How to complete this task –
Copy out once more, exactly, the line with "The width and height of the screenshot is (1677, 672)." and all the lines after it, up to the last line of the data.

Material provided –
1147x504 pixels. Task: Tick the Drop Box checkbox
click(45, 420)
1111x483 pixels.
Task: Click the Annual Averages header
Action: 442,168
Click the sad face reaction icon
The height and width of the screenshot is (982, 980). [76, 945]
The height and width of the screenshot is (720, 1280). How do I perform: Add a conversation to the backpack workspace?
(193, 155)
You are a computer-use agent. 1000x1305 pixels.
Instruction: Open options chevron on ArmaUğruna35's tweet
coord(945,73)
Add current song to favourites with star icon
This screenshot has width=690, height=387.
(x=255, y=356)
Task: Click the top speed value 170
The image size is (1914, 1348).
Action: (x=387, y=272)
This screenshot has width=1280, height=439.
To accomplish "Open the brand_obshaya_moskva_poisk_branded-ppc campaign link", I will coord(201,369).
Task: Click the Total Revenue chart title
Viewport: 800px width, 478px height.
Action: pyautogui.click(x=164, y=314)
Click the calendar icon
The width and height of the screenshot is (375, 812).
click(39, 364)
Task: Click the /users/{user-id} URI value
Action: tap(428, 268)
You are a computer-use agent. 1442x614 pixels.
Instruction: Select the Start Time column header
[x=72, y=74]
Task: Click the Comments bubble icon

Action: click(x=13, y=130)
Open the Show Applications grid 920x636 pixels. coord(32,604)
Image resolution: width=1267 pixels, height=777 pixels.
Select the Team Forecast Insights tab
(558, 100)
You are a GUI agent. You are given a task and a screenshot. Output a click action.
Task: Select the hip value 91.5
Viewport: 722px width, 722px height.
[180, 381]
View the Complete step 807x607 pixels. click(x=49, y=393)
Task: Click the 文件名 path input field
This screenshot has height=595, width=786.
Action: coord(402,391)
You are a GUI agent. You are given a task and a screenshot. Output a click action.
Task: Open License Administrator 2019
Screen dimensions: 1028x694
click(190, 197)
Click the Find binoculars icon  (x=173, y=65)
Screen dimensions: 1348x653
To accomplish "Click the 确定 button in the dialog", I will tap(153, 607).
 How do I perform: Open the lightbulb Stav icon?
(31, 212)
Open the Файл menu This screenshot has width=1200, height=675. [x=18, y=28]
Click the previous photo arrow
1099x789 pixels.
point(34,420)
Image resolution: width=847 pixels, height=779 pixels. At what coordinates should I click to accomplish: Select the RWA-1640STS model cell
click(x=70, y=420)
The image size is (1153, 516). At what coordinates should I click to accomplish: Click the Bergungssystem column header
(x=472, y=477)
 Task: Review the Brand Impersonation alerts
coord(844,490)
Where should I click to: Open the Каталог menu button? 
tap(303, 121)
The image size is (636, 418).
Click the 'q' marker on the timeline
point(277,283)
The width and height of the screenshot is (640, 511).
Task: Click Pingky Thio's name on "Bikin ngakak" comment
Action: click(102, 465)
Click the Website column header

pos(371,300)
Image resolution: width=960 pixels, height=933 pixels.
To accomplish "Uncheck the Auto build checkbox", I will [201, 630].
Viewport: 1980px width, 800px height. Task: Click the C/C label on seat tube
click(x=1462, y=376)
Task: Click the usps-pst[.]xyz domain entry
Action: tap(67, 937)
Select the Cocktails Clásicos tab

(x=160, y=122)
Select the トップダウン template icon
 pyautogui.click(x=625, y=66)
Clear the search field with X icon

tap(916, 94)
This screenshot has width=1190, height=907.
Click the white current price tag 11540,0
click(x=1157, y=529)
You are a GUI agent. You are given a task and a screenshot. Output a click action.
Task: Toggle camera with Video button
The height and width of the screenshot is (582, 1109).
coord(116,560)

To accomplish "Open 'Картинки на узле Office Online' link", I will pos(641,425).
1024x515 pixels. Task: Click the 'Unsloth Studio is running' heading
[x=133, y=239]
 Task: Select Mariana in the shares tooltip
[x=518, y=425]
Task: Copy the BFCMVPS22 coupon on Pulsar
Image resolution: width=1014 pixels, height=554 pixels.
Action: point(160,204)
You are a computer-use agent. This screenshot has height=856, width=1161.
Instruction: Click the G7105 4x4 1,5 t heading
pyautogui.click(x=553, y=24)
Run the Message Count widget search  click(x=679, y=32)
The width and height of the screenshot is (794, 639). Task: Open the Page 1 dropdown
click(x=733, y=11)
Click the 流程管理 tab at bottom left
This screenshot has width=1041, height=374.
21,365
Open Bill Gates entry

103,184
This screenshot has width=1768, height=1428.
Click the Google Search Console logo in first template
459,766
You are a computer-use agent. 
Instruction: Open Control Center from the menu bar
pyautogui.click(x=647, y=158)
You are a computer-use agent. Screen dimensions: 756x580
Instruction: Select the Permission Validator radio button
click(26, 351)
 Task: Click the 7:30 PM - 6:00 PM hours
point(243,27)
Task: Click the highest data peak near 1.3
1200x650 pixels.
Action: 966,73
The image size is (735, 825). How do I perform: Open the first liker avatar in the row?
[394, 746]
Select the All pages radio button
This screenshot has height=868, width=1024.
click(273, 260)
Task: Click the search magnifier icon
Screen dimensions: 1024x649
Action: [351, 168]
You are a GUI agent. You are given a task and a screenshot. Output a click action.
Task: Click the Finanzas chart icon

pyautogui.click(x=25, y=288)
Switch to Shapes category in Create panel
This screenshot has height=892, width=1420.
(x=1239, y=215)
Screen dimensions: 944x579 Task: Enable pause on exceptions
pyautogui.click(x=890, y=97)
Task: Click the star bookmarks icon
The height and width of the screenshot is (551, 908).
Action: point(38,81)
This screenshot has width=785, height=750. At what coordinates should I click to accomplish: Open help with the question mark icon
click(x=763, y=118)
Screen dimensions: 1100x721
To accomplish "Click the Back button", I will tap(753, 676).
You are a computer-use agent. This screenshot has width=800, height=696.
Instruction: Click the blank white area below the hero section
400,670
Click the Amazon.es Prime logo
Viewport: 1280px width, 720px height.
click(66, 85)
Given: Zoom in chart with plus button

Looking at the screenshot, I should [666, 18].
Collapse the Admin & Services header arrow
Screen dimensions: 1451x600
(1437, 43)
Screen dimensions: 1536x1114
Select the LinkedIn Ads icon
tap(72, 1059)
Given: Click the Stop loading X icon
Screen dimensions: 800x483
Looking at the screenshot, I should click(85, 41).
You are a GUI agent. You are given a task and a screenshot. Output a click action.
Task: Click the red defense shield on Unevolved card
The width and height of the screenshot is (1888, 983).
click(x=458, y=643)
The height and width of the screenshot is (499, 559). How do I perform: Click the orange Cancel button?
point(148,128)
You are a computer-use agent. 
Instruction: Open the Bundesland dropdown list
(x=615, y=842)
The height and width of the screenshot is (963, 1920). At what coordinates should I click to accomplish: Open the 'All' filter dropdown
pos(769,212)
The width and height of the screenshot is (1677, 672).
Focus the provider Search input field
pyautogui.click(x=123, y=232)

Expected answer –
The width and height of the screenshot is (1677, 672).
Focus the provider Search input field
pyautogui.click(x=123, y=232)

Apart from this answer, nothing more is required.